The velocity of any particle is related with its displacement As, `x = sqrt(v+1)`, Calculate acceleration at `x = 5m`.

To solve the problem, we need to find the acceleration of a particle given the relationship between its displacement \( x \) and its velocity \( v \) as \( x = \sqrt{v + 1} \). We will calculate the acceleration at \( x = 5 \, \text{m} \). ### Step-by-step Solution: 1. **Start with the given equation:** \[ x = \sqrt{v + 1} \] 2. **Square both sides to eliminate the square root:** \[ x^2 = v + 1 \] 3. **Rearrange the equation to express \( v \) in terms of \( x \):** \[ v = x^2 - 1 \] 4. **Now, we need to find the acceleration \( a \).

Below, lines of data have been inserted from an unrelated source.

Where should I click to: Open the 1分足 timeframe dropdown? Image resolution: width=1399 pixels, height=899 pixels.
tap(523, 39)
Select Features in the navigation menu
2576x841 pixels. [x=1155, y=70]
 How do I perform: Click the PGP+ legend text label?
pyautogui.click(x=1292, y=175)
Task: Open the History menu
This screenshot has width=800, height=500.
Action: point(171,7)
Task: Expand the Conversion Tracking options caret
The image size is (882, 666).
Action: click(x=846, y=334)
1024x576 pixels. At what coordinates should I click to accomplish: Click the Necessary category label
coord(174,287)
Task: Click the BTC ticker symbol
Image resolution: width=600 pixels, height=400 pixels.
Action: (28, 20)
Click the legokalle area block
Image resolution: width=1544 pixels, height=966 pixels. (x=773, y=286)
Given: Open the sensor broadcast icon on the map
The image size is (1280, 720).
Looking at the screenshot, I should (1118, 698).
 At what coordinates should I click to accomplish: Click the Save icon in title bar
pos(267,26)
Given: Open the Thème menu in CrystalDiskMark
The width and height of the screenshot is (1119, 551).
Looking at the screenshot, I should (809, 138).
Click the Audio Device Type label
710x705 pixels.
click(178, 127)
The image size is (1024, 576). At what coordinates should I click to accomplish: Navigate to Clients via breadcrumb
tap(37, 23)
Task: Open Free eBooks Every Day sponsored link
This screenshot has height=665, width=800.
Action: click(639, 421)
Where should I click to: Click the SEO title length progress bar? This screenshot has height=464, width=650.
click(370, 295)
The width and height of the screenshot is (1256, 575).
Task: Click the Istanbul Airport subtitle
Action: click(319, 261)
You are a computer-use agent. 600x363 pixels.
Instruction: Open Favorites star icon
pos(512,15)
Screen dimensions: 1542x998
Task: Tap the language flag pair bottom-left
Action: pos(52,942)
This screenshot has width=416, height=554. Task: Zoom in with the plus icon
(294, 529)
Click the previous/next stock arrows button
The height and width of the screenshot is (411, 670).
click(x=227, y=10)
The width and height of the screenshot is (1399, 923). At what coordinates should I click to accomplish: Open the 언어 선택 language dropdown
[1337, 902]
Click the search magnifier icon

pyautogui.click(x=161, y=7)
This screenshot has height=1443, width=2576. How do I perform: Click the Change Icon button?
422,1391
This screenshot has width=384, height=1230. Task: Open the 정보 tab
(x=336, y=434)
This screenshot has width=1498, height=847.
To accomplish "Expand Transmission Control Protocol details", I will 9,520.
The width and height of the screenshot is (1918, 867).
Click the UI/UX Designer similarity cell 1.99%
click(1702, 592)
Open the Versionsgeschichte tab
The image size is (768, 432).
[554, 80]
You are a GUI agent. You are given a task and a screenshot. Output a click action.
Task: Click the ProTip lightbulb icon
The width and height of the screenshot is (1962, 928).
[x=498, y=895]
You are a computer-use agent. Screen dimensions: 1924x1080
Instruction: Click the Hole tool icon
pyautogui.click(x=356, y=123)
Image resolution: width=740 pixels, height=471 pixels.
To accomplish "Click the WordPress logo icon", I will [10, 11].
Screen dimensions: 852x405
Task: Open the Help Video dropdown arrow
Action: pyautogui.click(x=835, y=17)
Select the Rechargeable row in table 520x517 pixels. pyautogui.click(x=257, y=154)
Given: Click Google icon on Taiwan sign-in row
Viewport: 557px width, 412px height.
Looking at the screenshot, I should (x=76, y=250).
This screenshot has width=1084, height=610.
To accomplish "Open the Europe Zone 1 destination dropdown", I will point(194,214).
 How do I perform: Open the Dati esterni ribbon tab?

Recall that acceleration can be expressed as:** \[ a = v \frac{dv}{dx} \] where \( \frac{dv}{dx} \) is the derivative of velocity with respect to displacement. 5. **Differentiate \( v \) with respect to \( x \):** \[ \frac{dv}{dx} = \frac{d}{dx}(x^2 - 1) = 2x \] 6. **Substitute \( v \) and \( \frac{dv}{dx} \) into the acceleration formula:** \[ a = (x^2 - 1)(2x) \] 7. **Now, we need to find the acceleration at \( x = 5 \, \text{m} \):** \[ a = (5^2 - 1)(2 \cdot 5) \] \[ = (25 - 1)(10) \] \[ = 24 \cdot 10 \] \[ = 240 \, \text{units} \] ### Final Answer: The acceleration at \( x = 5 \, \text{m} \) is \( 240 \, \text{units} \). ---